From the hip: May 2011
By E. David Hodgins
Colleagues, it’s time for some serious reflection and straight talk. We need to discuss the sad state of affairs related to public life-safety and emergency management services at all levels of government.
By E. David Hodgins
Colleagues, it’s time for some serious reflection and straight talk. We need to discuss the sad state of affairs related to public life-safety and emergency management services at all levels of government. You may have heard that I retired in September. I am now well positioned to speak and write more candidly about what’s really happening in our services. I plan to confront legislators and other senior decision makers through speaking engagements and through my writing. These individuals need to be held accountable for their lack of support, inaction and poor decisions that have seriously and negatively impacted public life-safety services. We need to talk about what’s amiss within our organizations and, more importantly, how to fix it. There is a lot to do as we seek to bring fire, search-and-rescue and emergency management services to a satisfactory level. This need holds true at all levels of community and government.
I have enjoyed a fantastic career, met some amazing people and gained significant insight into the system. The hard reality is that most emergency service organizations are a kilometre wide and a millimetre deep. This is because, to outsiders, what we do is not important. Don’t get me wrong; our skills are absolutely critical when bad stuff happens. However, the statistics show that bad stuff happens less than five per cent of the time. So, as we go about asking for more in our traditional ways, we are considered a huge pain in the neck. Yes, governments throw a few scraps our way every once in a while to keep us quiet, but mostly they believe we are whining and looking for more control and bigger and better toys.

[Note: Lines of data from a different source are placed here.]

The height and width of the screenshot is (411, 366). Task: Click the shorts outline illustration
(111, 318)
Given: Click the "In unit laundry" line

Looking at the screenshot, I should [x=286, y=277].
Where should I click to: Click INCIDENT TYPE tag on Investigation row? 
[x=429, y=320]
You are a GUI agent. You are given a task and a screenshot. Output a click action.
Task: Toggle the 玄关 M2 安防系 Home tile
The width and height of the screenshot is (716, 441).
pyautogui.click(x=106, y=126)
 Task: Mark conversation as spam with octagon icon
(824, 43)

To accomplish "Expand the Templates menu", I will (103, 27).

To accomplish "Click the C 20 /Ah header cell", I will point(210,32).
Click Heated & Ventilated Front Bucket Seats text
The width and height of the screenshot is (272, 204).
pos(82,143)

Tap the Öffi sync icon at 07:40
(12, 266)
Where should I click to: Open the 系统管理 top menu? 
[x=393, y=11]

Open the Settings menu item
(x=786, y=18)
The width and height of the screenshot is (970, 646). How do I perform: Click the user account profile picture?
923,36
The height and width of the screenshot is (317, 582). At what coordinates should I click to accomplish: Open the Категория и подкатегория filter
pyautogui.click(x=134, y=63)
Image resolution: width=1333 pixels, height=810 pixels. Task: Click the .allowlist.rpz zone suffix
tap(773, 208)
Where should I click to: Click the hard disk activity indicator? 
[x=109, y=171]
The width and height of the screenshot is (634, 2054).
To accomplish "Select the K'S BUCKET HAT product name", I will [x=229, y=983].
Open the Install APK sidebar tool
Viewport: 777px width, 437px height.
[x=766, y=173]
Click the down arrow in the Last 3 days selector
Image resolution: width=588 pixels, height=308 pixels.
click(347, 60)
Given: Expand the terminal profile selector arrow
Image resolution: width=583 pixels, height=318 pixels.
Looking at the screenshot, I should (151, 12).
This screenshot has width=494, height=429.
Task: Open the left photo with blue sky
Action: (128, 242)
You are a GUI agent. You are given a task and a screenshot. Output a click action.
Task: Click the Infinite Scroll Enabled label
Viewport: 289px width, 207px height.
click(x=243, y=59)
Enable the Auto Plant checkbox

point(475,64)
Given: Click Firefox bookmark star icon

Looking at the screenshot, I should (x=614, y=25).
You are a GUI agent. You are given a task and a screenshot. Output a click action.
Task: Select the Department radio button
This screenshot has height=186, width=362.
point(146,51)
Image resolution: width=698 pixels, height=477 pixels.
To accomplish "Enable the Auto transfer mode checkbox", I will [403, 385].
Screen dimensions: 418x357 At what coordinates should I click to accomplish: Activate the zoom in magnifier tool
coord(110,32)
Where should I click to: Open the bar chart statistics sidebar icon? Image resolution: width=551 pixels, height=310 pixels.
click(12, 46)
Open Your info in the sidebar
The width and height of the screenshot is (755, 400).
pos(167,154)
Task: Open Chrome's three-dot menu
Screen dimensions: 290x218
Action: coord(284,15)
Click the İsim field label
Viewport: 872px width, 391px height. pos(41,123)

How many of you are forced to raise money through boot drives and raffles to deliver emergency response services? It has been my experience that, except for the larger municipalities, most of you operate mainly based on some form of fundraising. Have you ever heard of a public works department selling muffins to build or fix roads, or recreation department staff going door to door to businesses begging for money to buy a new Zamboni? Not likely! Let’s not kid ourselves; this is our reality. Why? Because it’s all about the vote. Most politicians will do whatever it takes to get the vote and most senior bureaucrats will do whatever they need to do to keep the political boss happy. And a happy politician is one who is getting the vote. Once we accept this, we will be better positioned and better able to market emergency services and secure the resources needed to meet our basic mandates. And who requires us to meet identified mandates in the first place? The politicians and senior bureaucrats.
Not all elected officials or senior bureaucrats deliberately ignore our needs, but these folks tend to run in packs, and what the pack wants, the pack gets. When there is a public demand for more health care, education, policing, or ice time at the local rink, guess what wins?
Public demand influences the decisions made by elected officials and senior bureaucrats. If we have any hope of getting the legislators and other decision makers on side, it will happen predominantly through the public, because they hold the trump card – the vote. Yet, the fact is that most voters have no idea where fire, search-and-rescue and emergency management services come from or how we get to them in their time of need.
I am continually amazed at just how little people know about the who, what and how of emergency services. This is true especially of the travelling public – individuals who are on a road trip or out for a weekend in the wilderness will tell you that if an emergency occurs, they would simply call 911 and within a few minutes the big red truck or search team would be on scene to save them. Little do they know, there are vast areas with no 911 services and a response could take an hour or more. When they are informed of the huge gaps in service that exist, they are shocked and usually ask how the politicians could let this happen. Politicians will ensure legislation, regulations, bylaws and policies are in place to make sure they get the vote. To achieve success, we need to figure out how to effectively and ethically influence those who control and those who receive the votes.